How to update the software on your Android phone
Mobile Phones running the Android operating system are fast catching up in popularity with those using Apple's IOS. A feature of Android is it's ability to let the user periodically update the internal software, thus keeping the phone completely up to date. Different makers of Android phones have various utilities to help you download updated software, but these usually need a PC, and can be tricky to set up. This update shows how you can use the phone itself to check for updates.
What you'll need:
Mobile phone running Android, with a Wifi connection set up
Nearby Wifi access already linked to the phone.
Switch on the phone and unlock it using your usual method such as password, pattern, face recognition or just swiping.
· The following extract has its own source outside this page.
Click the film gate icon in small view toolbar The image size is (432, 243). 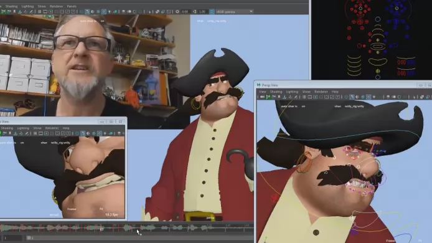[x=41, y=133]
Press the home key and then the menu key.
If you use an older version of Android such as Froyo or Gingerbread, select the option 'Settings' by touching the screen, or scrolling. Android 4 (Ice Cream Sandwich) users should select 'System settings' by a similar method.
Scroll to where it says 'About phone' on your device, and select it.
In this screen, touch the words 'System update,' and the phone will start looking for any available updates.
The phone will either find an update, and download and install it, or display a message to the effect that no updates are available or that your system is up to date.
Android's commitment to keeping it's users' devices up to date is very refreshing, and the fact that the option is included within the software, makes it pretty easy too.
You can do this with a data connection via your phone's sim card, but the process will be much slower.
If the phone finds and begins to install updates, you must not interrupt the process in any way, as that could damage it.
Before starting this, check with your supplier if updating your phone this way affects your warranty.